What does this look like? Our son forgot to take out the trash. He goes to his dad and says, “Dad, I’m sorry I didn’t once again get the trash out to the alley for trash pick-up. I know it was wrong and I need to figure out a way to remind myself. Will you forgive me for not choosing to remember to get it done? To make it right I will get it out next week and pay for the tag for the extra can.”

This is what admitting you are wrong looks like.

  1. If at first you don’t succeed try again. Baseball players are doing great if they have a .500 batting average which doesn’t happen very often. This means they hit the ball 50% of the time, which also means they don’t hit it 50% of the time it is pitched to them. Let’s say a player’s batting average is around .120. This isn’t very good. Does he just throw his hands in the air and give up? No, he works extra time at practice with the batting coach to improve his swing.

When kids/teens are headed to their True North, they don’t give up when they don’t make it on their first try. Along the way to a kid’s True North are his/her Bible, you, church, youth leaders, mentors, and so forth. Anyone who points them towards living like God wants them to qualifies.
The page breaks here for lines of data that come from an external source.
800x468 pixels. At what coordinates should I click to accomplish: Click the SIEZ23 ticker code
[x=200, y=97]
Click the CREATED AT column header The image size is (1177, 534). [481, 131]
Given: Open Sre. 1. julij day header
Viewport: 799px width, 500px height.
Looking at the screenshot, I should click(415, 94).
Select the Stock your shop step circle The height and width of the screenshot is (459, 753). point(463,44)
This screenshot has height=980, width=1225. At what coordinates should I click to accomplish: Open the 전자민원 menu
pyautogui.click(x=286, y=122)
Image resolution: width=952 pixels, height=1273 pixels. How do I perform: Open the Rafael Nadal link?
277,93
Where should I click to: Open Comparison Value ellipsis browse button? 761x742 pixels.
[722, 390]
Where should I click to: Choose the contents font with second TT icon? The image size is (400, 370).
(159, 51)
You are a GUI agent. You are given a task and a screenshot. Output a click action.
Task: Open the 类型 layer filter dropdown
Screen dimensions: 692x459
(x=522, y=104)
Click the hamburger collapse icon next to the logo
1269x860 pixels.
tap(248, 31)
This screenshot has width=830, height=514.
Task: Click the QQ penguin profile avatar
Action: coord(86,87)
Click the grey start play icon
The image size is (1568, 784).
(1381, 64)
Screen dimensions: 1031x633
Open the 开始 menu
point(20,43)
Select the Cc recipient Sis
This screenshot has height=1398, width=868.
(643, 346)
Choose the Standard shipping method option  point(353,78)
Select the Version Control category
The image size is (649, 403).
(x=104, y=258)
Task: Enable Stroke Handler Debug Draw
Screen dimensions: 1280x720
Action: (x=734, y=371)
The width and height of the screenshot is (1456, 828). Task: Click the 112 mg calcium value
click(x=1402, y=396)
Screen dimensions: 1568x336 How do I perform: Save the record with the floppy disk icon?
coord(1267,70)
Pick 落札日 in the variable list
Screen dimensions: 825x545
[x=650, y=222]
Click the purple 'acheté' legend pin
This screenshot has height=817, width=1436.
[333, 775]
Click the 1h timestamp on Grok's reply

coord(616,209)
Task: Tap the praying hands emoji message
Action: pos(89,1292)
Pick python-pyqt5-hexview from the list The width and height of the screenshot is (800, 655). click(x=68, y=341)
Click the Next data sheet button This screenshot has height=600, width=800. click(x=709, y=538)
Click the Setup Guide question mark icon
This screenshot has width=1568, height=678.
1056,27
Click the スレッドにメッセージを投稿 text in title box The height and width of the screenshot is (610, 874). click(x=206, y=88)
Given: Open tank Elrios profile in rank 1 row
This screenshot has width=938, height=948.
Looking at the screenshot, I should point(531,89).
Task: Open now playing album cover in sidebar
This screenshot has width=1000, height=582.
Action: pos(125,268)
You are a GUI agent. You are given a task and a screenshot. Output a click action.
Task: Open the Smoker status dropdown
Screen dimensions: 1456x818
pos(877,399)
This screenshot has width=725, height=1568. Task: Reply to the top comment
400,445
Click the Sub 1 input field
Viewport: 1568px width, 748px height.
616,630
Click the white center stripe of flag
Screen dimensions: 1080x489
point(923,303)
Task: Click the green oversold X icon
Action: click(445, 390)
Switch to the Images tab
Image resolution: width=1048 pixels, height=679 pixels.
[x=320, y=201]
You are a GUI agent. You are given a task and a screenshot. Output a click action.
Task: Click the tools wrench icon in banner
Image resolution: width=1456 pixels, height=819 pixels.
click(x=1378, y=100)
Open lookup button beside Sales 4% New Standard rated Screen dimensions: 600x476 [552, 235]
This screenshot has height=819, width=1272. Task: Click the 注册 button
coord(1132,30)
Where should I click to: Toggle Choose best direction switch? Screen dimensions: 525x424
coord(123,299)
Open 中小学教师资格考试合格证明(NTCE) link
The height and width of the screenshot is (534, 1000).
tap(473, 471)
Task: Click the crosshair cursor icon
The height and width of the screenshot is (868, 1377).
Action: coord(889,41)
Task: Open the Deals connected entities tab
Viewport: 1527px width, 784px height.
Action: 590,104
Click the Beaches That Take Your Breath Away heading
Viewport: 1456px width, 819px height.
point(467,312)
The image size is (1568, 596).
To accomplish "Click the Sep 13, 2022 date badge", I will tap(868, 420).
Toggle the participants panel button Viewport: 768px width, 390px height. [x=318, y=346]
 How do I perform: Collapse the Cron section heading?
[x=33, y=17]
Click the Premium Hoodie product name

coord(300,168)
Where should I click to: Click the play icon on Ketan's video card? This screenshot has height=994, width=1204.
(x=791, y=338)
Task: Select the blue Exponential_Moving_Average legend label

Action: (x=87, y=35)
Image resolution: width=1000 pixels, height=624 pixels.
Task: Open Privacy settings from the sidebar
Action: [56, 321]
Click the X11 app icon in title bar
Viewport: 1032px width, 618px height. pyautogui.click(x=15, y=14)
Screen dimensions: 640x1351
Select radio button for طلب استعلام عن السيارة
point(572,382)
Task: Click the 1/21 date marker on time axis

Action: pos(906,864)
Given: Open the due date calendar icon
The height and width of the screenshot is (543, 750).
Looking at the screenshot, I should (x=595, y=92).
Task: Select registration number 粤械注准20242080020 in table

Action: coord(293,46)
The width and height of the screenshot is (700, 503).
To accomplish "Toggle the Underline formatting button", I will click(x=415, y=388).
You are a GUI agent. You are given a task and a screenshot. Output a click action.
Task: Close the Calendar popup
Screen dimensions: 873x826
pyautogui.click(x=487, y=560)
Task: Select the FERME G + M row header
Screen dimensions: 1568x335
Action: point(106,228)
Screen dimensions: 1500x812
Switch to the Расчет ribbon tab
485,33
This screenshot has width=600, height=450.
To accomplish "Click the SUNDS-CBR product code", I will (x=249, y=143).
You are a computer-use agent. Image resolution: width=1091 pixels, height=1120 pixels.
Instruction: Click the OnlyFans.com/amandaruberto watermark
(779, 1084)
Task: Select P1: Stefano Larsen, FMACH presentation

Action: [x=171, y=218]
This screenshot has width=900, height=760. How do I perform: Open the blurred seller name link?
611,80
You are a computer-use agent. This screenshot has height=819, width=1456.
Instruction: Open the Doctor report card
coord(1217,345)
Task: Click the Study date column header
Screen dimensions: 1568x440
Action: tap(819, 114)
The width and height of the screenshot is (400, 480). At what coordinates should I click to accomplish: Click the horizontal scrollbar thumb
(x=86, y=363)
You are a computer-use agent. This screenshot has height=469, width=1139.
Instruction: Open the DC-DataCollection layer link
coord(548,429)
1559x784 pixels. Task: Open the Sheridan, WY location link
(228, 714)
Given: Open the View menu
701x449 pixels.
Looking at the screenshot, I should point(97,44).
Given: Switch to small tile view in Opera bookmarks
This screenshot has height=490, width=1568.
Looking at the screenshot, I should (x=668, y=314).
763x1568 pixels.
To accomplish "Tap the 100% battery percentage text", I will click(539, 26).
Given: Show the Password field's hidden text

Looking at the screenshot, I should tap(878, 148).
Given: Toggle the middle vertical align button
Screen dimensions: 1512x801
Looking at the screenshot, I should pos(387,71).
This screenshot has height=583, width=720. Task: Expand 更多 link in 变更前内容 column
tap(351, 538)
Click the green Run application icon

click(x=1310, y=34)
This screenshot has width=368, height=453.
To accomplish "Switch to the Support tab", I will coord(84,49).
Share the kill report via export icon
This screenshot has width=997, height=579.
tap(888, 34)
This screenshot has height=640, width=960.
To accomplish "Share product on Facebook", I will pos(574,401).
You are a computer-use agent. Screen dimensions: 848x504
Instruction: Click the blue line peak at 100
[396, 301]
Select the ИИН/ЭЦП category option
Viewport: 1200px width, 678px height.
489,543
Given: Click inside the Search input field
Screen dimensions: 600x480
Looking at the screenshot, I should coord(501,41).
Our grandson recently called his Papa to pray with him to lead him to Jesus because “his Papa was always telling him about God.” On that very special day Joey was his guide to his True North.

How teachable are your kids? Do they know how to overcome the temptation of sin (doing the wrong thing) when their conscience is poking at them to stop? Are they willing to admit they did something or said something wrong to themselves and others? When professional baseball players strike out, they do it in front of thousands of people. Their failure to get on base is a very public thing. But when they get to the dugout, teammates and coaches are quick to encourage them to keep on trying. You, siblings, grandparents, and friends need to be the encouragers to help your kids/teens try and try again.

Being teachable is one of the greatest character qualities you should work on getting into your kids’ hearts. For if they are not teachable to you as their parents, how will they ever learn to be open, honest and teachable with their future spouse one day?